■ **DATA PROVIDED**:
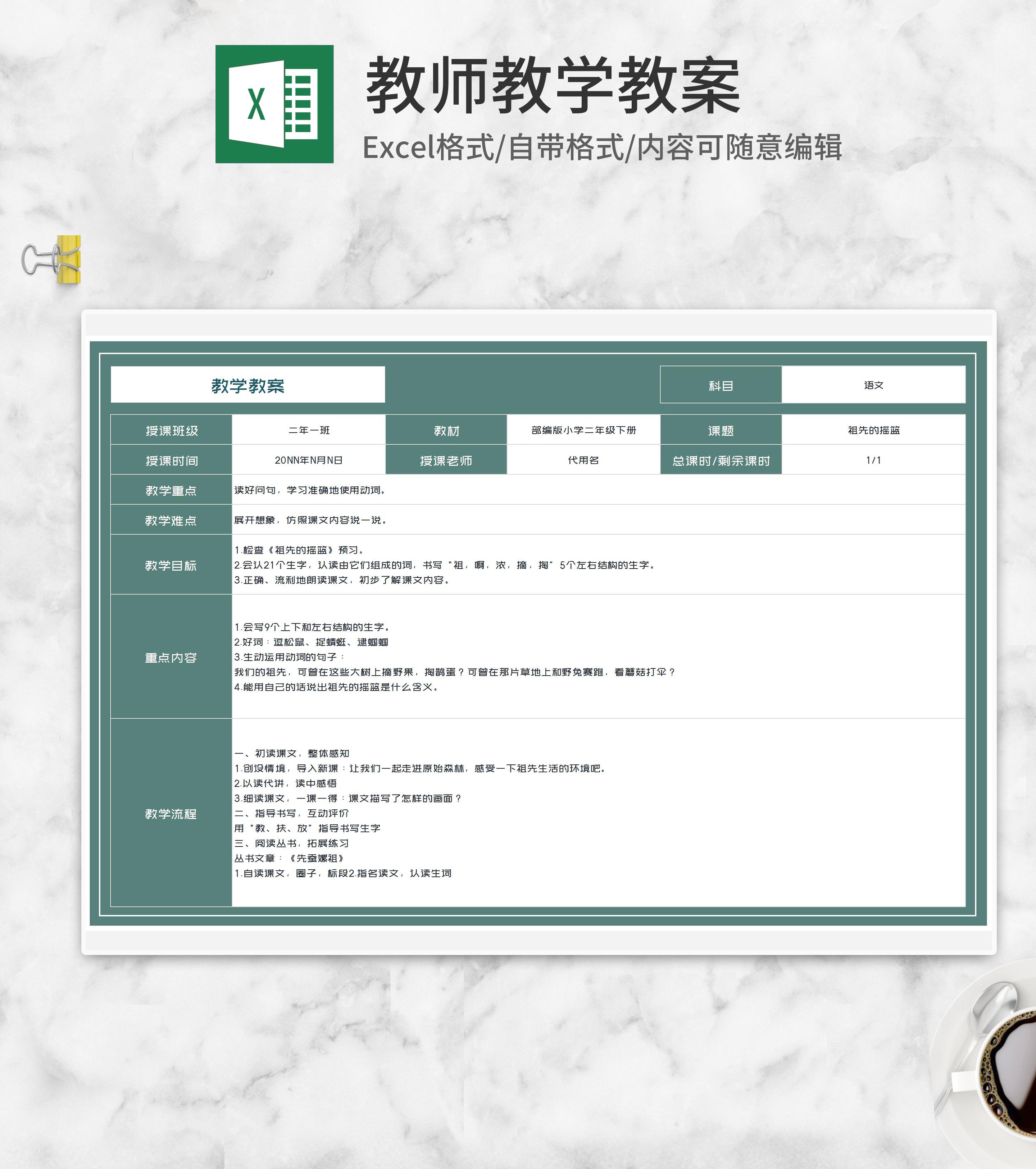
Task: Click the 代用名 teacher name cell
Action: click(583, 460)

==

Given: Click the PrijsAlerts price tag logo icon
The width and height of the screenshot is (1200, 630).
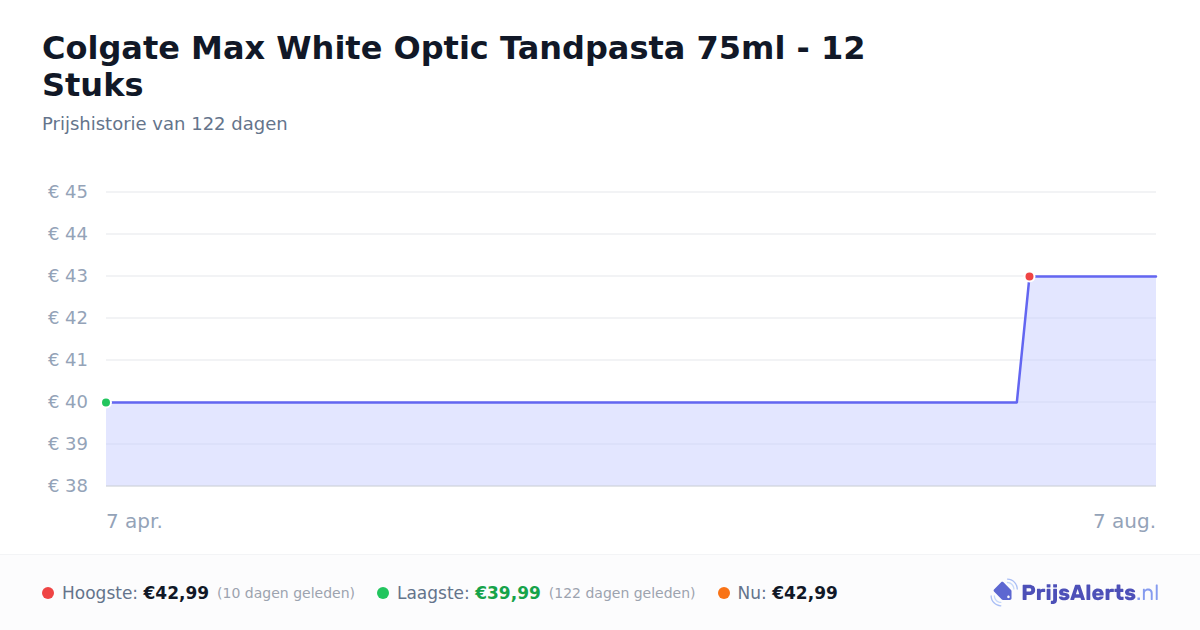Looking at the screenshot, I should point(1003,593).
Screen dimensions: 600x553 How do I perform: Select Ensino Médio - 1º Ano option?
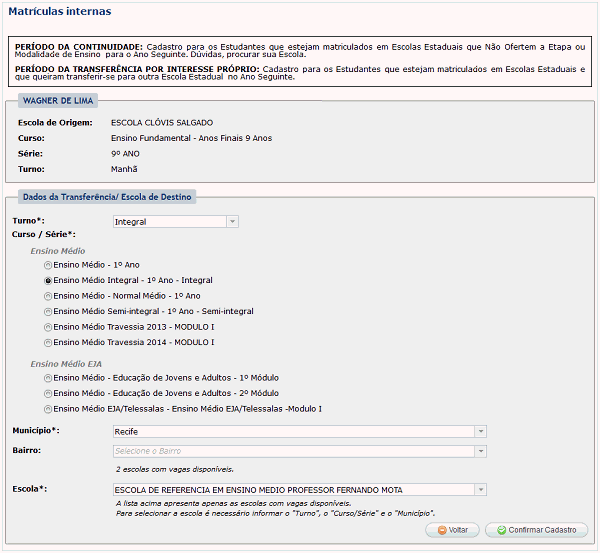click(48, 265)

■ **WRITTEN EXERCISE**:
Copy out the records from the line containing "Screen dimensions: 600x553" through the line containing "click(48, 265)", both included, without the pictures.

■ **REPLY TO THE EXERCISE**:
Screen dimensions: 600x553 How do I perform: Select Ensino Médio - 1º Ano option?
click(48, 265)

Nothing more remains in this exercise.